Lithoxancistrus yekuana
- Conservation status: Data Deficient (IUCN 3.1)

Scientific classification
- Kingdom: Animalia
- Phylum: Chordata
- Class: Actinopterygii
- Order: Siluriformes
- Family: Loricariidae
- Genus: Lithoxancistrus
- Species: L. yekuana
- Binomial name: Lithoxancistrus yekuana (Lujan, Armbruster & Sabaj Pérez, 2007)
- Synonyms: Pseudancistrus yekuana Lujan, Armbruster & Sabaj Pérez, 2007

= Lithoxancistrus yekuana =

- Authority: (Lujan, Armbruster & Sabaj Pérez, 2007)
- Conservation status: DD
- Synonyms: Pseudancistrus yekuana Lujan, Armbruster & Sabaj Pérez, 2007

Species of catfish

Lithoxancistrus yekuana is a species of freshwater ray-finned fish belonging to the family Loricariidae, the suckermouth armoured catfishes, and the subfamily Hypostominae, the suckermouth catfishes. This catfish is endemic to Venezuela.

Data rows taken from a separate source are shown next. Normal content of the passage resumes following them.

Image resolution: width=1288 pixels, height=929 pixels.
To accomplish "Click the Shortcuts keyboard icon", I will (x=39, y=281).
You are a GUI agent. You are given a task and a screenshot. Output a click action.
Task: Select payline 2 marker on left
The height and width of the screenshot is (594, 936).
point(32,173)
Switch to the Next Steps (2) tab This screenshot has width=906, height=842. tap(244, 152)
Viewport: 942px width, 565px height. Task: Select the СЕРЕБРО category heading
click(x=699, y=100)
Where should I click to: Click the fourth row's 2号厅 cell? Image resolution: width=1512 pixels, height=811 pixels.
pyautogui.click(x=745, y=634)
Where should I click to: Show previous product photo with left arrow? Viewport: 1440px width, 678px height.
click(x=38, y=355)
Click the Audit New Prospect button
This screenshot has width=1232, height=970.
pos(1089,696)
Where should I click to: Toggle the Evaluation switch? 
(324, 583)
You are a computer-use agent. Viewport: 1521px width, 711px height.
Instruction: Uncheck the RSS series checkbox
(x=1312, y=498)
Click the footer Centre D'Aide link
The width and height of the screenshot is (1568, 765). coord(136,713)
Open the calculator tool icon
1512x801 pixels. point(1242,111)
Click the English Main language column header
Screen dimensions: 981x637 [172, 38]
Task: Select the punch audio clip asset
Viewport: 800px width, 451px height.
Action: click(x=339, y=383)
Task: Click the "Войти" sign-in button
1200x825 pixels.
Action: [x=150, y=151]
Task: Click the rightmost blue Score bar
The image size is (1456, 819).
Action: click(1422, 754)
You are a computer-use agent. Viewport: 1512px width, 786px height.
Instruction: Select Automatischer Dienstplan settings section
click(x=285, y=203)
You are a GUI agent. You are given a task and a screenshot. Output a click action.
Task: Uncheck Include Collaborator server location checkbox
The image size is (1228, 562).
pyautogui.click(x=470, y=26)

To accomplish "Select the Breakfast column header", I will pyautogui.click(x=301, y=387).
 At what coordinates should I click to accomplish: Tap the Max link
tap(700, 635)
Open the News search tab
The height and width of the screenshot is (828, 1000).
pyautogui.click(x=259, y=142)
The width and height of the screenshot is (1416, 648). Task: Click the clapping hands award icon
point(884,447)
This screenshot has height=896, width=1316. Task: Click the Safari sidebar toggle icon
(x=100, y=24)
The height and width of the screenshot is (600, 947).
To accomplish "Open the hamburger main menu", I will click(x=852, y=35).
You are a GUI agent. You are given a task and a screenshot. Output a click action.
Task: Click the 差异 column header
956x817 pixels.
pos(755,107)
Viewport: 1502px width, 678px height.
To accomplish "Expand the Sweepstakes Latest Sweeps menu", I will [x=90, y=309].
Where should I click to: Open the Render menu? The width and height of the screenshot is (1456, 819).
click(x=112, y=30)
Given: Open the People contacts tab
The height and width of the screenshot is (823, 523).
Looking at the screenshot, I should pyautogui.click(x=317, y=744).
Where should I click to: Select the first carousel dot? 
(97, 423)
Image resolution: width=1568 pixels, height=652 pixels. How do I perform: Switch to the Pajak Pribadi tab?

Lithoxancistrus yekuana was described in 2007 by Nathan K. Lujan (of the American Museum of Natural History), Mark H. Sabaj Pérez (of the Academy of Natural Sciences of Drexel University), and Jonathan W. Armbruster (of Auburn University) in the genus Pseudancistrus alongside another species, P. pectegenitor, which was later moved to the monotypic genus Colossimystax. Its specific epithet, yekuana, refers to the Ye'kuana people who inhabit parts of Venezuela and Brazil, including the upper Ventuari.

==Distribution==
It is native to South America, where it occurs in the Ventuari River upstream of a waterfall known as Salto Tencua in the state of Amazonas in Venezuela. The species is typically found in the main channel of the Ventuari, in areas with torrential sheet flow and a substrate of bedrock. It reaches 4.3 cm SL.